> [Provided records]:
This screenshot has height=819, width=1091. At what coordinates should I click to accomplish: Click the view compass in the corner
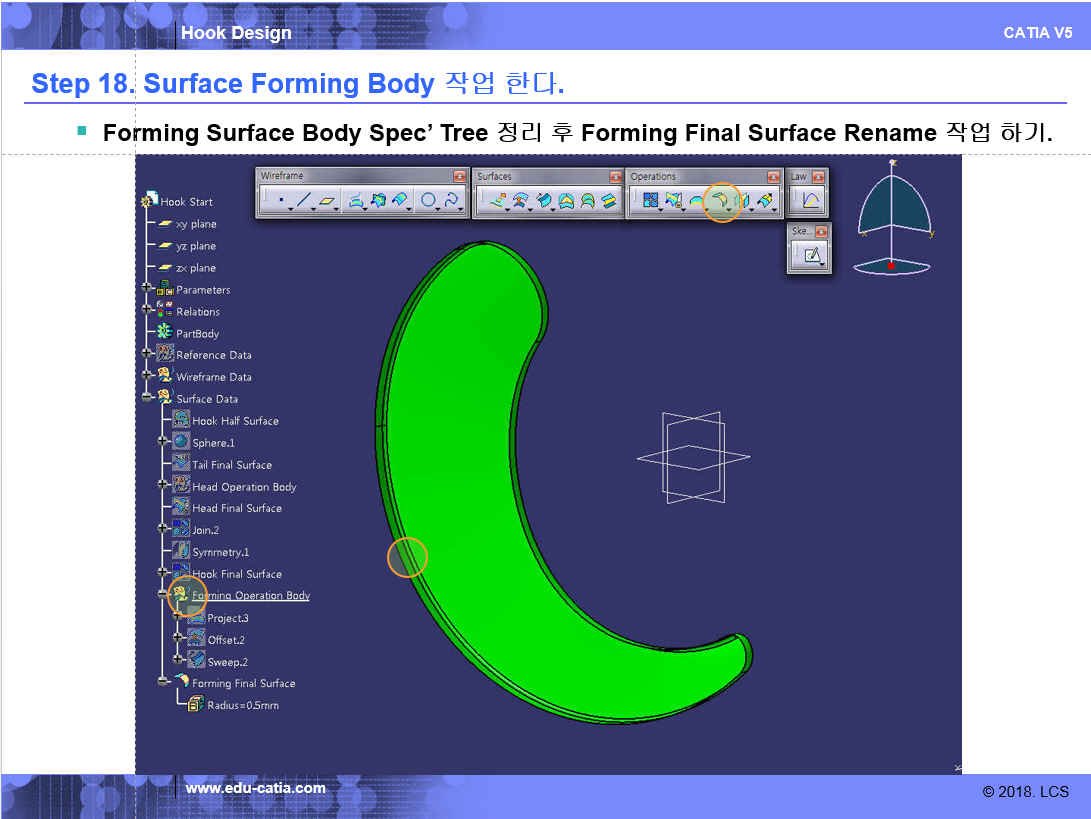point(893,218)
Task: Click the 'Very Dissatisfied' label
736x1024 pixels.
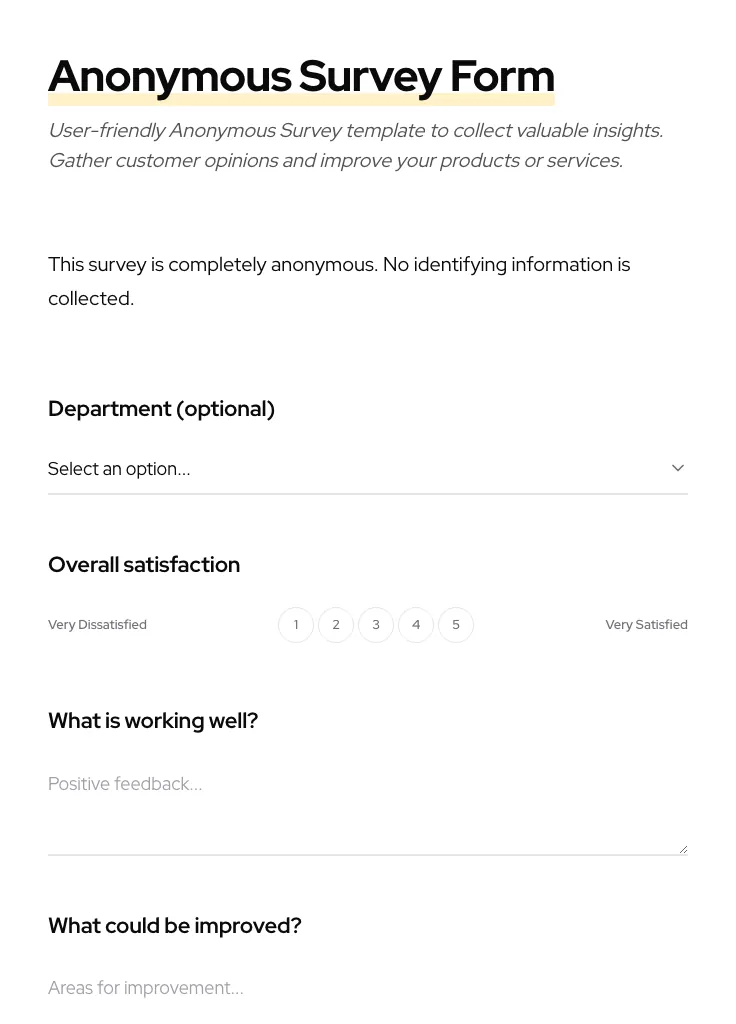Action: coord(97,624)
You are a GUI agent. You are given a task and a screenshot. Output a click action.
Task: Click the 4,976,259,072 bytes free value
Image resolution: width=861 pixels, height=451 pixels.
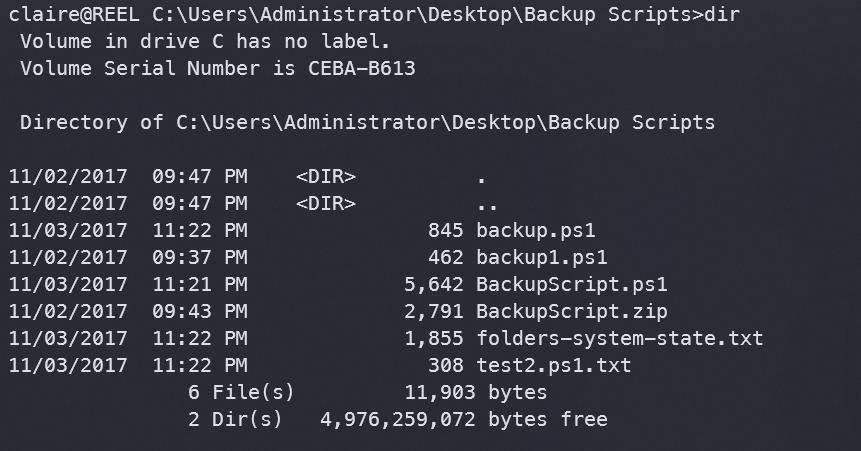click(463, 419)
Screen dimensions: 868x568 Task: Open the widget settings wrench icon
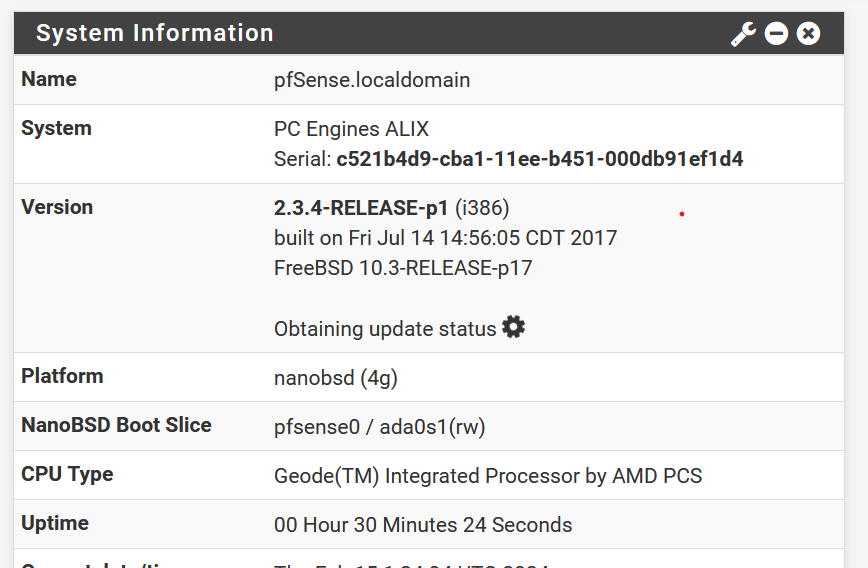[x=743, y=34]
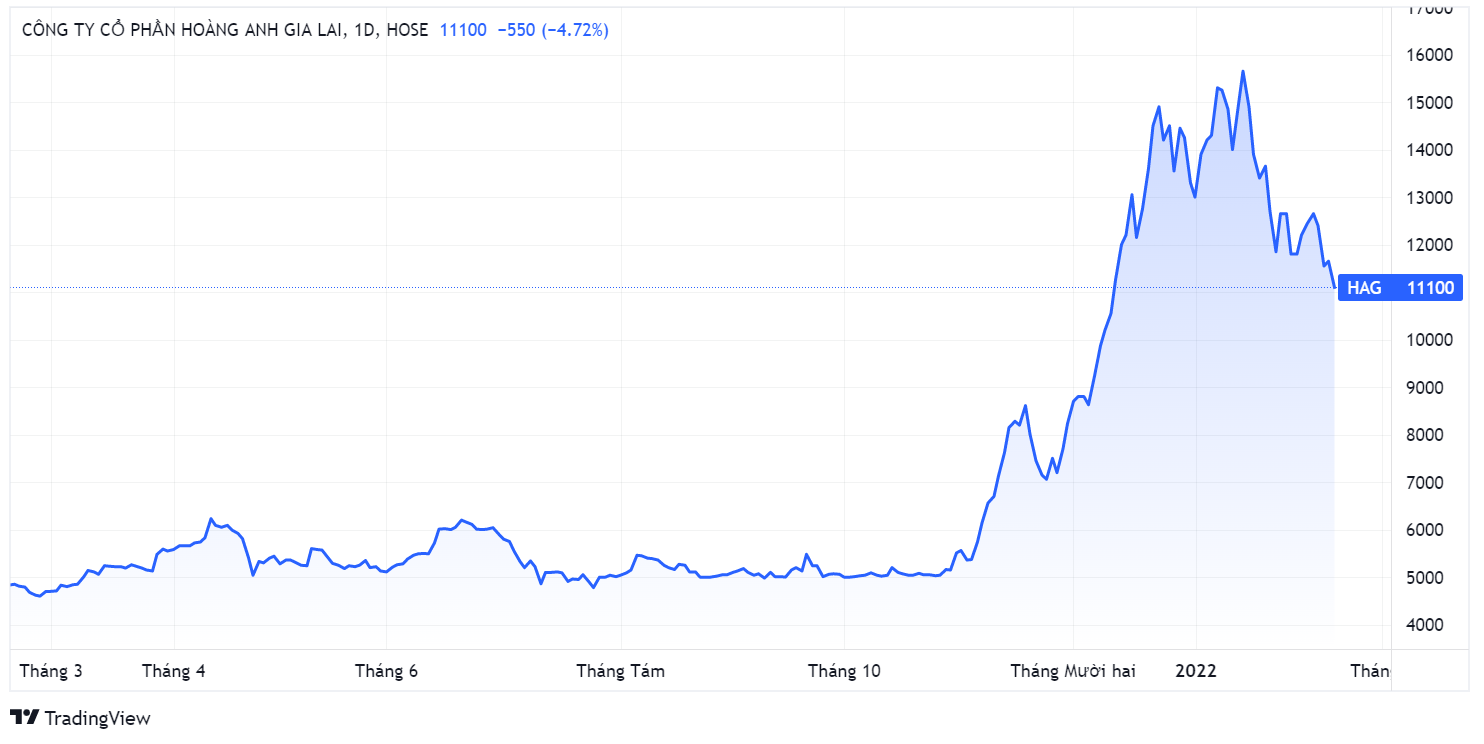This screenshot has height=744, width=1484.
Task: Click the Tháng 10 time label
Action: click(844, 671)
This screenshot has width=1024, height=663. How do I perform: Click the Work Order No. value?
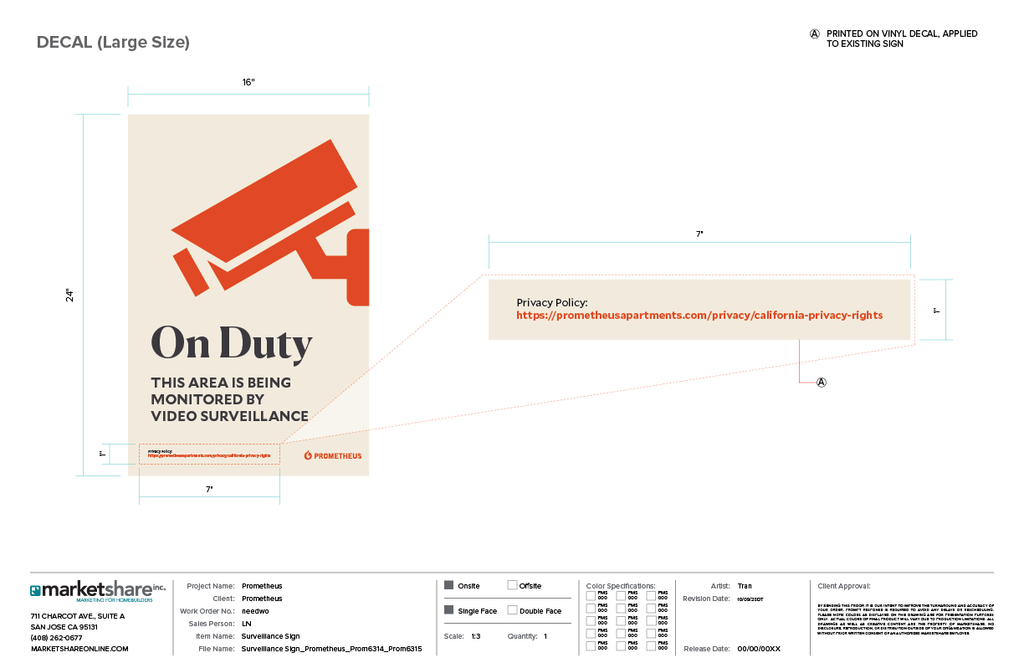[255, 610]
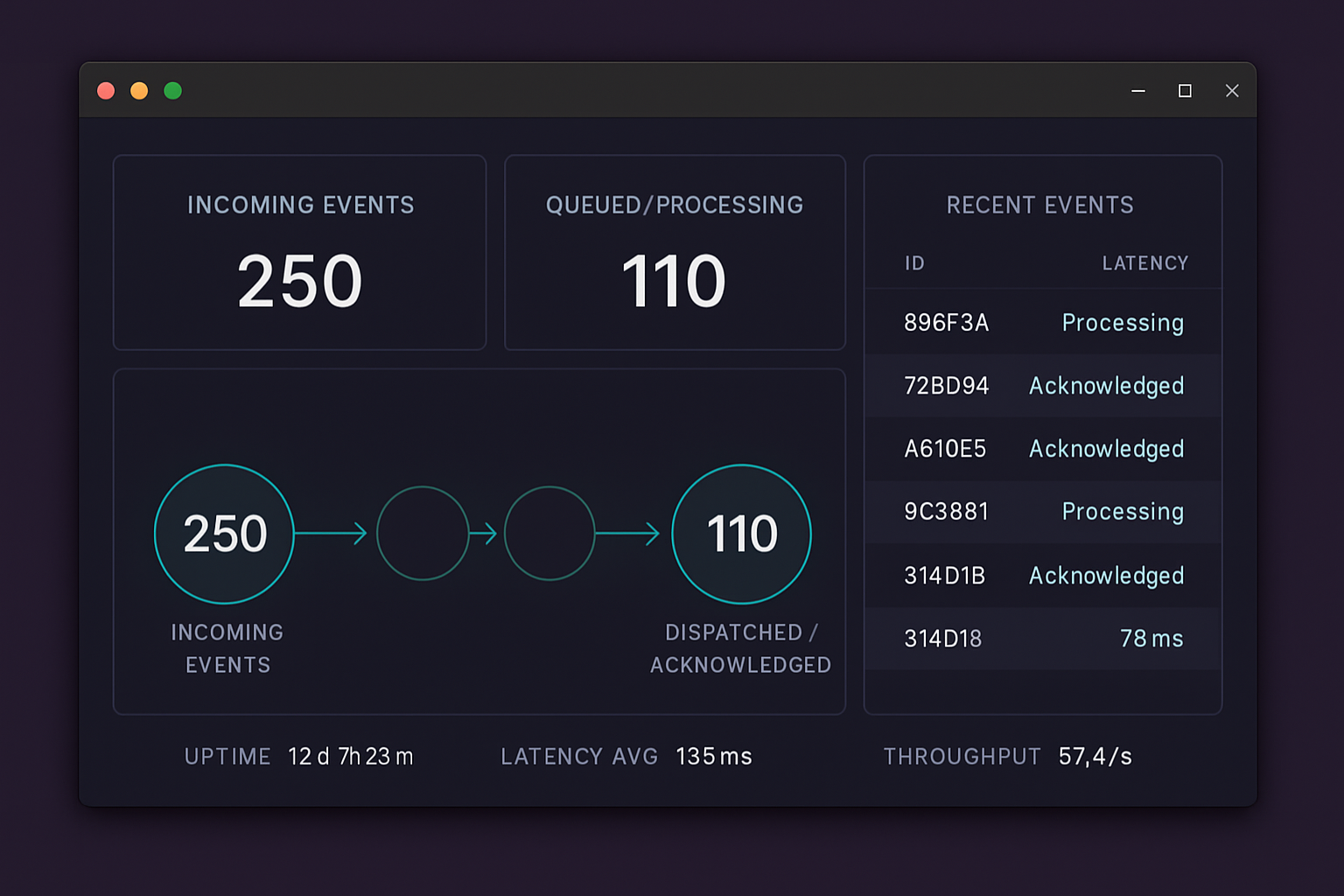The width and height of the screenshot is (1344, 896).
Task: Click the Dispatched/Acknowledged pipeline node
Action: tap(741, 534)
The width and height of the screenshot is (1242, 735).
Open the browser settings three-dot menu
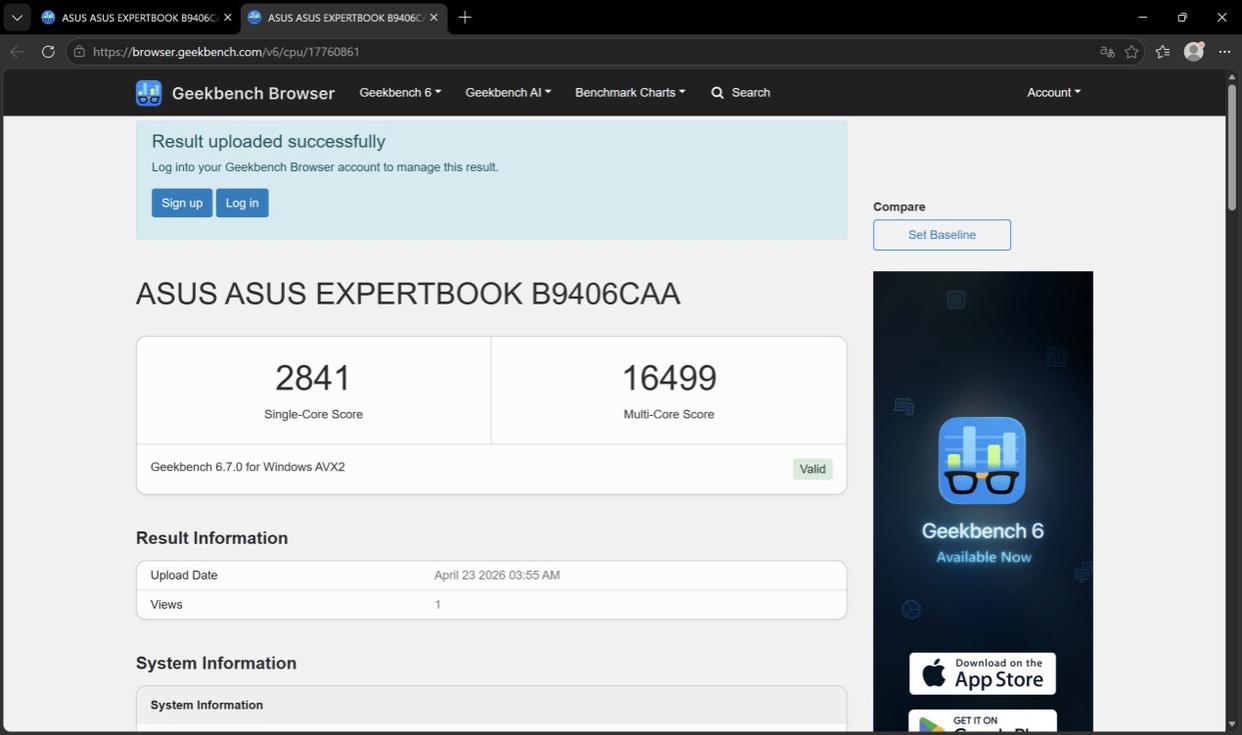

> [Task requirements]:
Write out the records above once more, word for word, with no pictures.

> [Result of the exercise]:
This screenshot has height=819, width=1091. At what coordinates should I click to accomplish: Click the view compass in the corner
point(893,218)
Task: Click the 'Very Dissatisfied' label
736x1024 pixels.
Action: coord(97,624)
You are a GUI agent. You are given a task and a screenshot. Output a click action.
Task: Click the 4,976,259,072 bytes free value
Image resolution: width=861 pixels, height=451 pixels.
click(463, 419)
Screen dimensions: 868x568 Task: Open the widget settings wrench icon
[x=743, y=34]
This screenshot has height=744, width=1484.
Task: Click the Tháng 10 time label
Action: click(844, 671)
This screenshot has width=1024, height=663. How do I perform: Click the Work Order No. value?
[255, 610]
The width and height of the screenshot is (1344, 896).
Task: Click the Dispatched/Acknowledged pipeline node
Action: tap(741, 534)
The width and height of the screenshot is (1242, 735).
Open the browser settings three-dot menu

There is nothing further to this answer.